-- begin Material to process --

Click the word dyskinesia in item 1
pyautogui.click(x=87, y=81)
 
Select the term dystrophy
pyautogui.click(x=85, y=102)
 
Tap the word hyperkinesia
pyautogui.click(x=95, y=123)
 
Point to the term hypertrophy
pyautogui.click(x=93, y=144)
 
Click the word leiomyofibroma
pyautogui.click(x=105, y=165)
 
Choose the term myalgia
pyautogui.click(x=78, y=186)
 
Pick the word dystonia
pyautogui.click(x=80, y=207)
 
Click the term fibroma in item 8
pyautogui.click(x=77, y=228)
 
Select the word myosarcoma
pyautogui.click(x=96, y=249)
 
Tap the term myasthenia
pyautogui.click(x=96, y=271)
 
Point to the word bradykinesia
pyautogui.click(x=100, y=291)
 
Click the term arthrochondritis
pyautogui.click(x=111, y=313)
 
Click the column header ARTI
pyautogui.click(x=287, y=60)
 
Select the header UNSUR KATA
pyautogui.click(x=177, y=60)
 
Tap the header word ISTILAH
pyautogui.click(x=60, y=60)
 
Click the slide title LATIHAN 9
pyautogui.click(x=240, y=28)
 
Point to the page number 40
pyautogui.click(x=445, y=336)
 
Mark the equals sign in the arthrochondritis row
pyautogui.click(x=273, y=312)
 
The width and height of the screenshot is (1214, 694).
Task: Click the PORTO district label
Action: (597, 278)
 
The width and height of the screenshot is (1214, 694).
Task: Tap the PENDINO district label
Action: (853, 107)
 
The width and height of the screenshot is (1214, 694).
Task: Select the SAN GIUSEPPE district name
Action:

-- end Material to process --

:: Objective ::
Reproduce word for word the part of the listing that opens with the line containing "Point to the page number 40" and closes at the end of the listing.

:: Finished task ::
Point to the page number 40
pyautogui.click(x=445, y=336)
 
Mark the equals sign in the arthrochondritis row
pyautogui.click(x=273, y=312)
 
The width and height of the screenshot is (1214, 694).
Task: Click the PORTO district label
Action: (597, 278)
 
The width and height of the screenshot is (1214, 694).
Task: Tap the PENDINO district label
Action: (853, 107)
 
The width and height of the screenshot is (1214, 694).
Task: Select the SAN GIUSEPPE district name
Action:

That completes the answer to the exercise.